─── Source material ───

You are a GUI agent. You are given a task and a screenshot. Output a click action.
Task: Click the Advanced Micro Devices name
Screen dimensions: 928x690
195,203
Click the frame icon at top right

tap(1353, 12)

───

» Try it: Print each entry above again, exactly as it was given.

» Exercise solution:
You are a GUI agent. You are given a task and a screenshot. Output a click action.
Task: Click the Advanced Micro Devices name
Screen dimensions: 928x690
195,203
Click the frame icon at top right

tap(1353, 12)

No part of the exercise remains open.